Entries shown »
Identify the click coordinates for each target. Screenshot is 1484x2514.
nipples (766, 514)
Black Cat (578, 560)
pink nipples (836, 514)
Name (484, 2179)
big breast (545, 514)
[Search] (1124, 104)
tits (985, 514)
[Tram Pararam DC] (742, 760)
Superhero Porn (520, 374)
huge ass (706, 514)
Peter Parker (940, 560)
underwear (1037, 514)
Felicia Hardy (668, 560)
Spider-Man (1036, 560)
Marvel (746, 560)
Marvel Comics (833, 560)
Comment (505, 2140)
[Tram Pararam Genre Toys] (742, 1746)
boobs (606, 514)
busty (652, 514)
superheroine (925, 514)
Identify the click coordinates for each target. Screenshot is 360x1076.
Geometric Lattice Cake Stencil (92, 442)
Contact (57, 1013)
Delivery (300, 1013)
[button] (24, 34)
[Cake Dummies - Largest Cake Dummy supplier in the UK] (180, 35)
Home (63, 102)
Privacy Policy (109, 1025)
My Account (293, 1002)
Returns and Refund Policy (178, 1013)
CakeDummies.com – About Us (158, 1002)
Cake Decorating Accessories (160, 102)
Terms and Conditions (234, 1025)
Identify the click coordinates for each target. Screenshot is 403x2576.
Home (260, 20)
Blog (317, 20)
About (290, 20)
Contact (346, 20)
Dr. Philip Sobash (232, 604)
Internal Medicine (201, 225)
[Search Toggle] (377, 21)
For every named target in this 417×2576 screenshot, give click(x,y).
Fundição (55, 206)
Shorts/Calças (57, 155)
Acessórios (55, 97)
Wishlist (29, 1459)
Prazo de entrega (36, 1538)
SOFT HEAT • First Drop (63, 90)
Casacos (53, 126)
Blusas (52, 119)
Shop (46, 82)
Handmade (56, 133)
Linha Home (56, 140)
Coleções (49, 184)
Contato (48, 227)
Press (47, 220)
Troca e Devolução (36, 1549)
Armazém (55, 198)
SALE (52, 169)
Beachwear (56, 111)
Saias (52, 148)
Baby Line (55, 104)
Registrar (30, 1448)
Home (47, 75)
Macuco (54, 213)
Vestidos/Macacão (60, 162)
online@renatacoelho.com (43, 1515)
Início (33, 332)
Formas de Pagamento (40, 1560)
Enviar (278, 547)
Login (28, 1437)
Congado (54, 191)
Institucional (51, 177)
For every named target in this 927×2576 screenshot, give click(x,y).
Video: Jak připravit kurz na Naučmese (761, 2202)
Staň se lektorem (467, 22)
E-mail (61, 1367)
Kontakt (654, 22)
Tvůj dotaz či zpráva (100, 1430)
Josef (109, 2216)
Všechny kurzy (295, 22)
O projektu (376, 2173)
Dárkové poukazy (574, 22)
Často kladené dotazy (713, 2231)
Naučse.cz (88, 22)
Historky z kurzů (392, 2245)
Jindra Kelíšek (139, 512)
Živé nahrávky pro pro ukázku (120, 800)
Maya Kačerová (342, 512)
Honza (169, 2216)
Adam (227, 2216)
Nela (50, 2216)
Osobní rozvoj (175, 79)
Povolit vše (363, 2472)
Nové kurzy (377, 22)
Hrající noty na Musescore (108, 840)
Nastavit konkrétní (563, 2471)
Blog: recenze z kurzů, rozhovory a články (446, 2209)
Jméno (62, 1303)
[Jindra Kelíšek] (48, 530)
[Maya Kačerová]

What the task requires »
Every line in the data above has to be retyped exactly.

Solution to this problem »
Identify the click coordinates for each target. Screenshot is 1484x2514.
nipples (766, 514)
Black Cat (578, 560)
pink nipples (836, 514)
Name (484, 2179)
big breast (545, 514)
[Search] (1124, 104)
tits (985, 514)
[Tram Pararam DC] (742, 760)
Superhero Porn (520, 374)
huge ass (706, 514)
Peter Parker (940, 560)
underwear (1037, 514)
Felicia Hardy (668, 560)
Spider-Man (1036, 560)
Marvel (746, 560)
Marvel Comics (833, 560)
Comment (505, 2140)
[Tram Pararam Genre Toys] (742, 1746)
boobs (606, 514)
busty (652, 514)
superheroine (925, 514)
Identify the click coordinates for each target. Screenshot is 360x1076.
Geometric Lattice Cake Stencil (92, 442)
Contact (57, 1013)
Delivery (300, 1013)
[button] (24, 34)
[Cake Dummies - Largest Cake Dummy supplier in the UK] (180, 35)
Home (63, 102)
Privacy Policy (109, 1025)
My Account (293, 1002)
Returns and Refund Policy (178, 1013)
CakeDummies.com – About Us (158, 1002)
Cake Decorating Accessories (160, 102)
Terms and Conditions (234, 1025)
Identify the click coordinates for each target. Screenshot is 403x2576.
Home (260, 20)
Blog (317, 20)
About (290, 20)
Contact (346, 20)
Dr. Philip Sobash (232, 604)
Internal Medicine (201, 225)
[Search Toggle] (377, 21)
For every named target in this 417×2576 screenshot, give click(x,y).
Fundição (55, 206)
Shorts/Calças (57, 155)
Acessórios (55, 97)
Wishlist (29, 1459)
Prazo de entrega (36, 1538)
SOFT HEAT • First Drop (63, 90)
Casacos (53, 126)
Blusas (52, 119)
Shop (46, 82)
Handmade (56, 133)
Linha Home (56, 140)
Coleções (49, 184)
Contato (48, 227)
Press (47, 220)
Troca e Devolução (36, 1549)
Armazém (55, 198)
SALE (52, 169)
Beachwear (56, 111)
Saias (52, 148)
Baby Line (55, 104)
Registrar (30, 1448)
Home (47, 75)
Macuco (54, 213)
Vestidos/Macacão (60, 162)
online@renatacoelho.com (43, 1515)
Início (33, 332)
Formas de Pagamento (40, 1560)
Enviar (278, 547)
Login (28, 1437)
Congado (54, 191)
Institucional (51, 177)
For every named target in this 927×2576 screenshot, give click(x,y).
Video: Jak připravit kurz na Naučmese (761, 2202)
Staň se lektorem (467, 22)
E-mail (61, 1367)
Kontakt (654, 22)
Tvůj dotaz či zpráva (100, 1430)
Josef (109, 2216)
Všechny kurzy (295, 22)
O projektu (376, 2173)
Dárkové poukazy (574, 22)
Často kladené dotazy (713, 2231)
Naučse.cz (88, 22)
Historky z kurzů (392, 2245)
Jindra Kelíšek (139, 512)
Živé nahrávky pro pro ukázku (120, 800)
Maya Kačerová (342, 512)
Honza (169, 2216)
Adam (227, 2216)
Nela (50, 2216)
Osobní rozvoj (175, 79)
Povolit vše (363, 2472)
Nové kurzy (377, 22)
Hrající noty na Musescore (108, 840)
Nastavit konkrétní (563, 2471)
Blog: recenze z kurzů, rozhovory a články (446, 2209)
Jméno (62, 1303)
[Jindra Kelíšek] (48, 530)
[Maya Kačerová]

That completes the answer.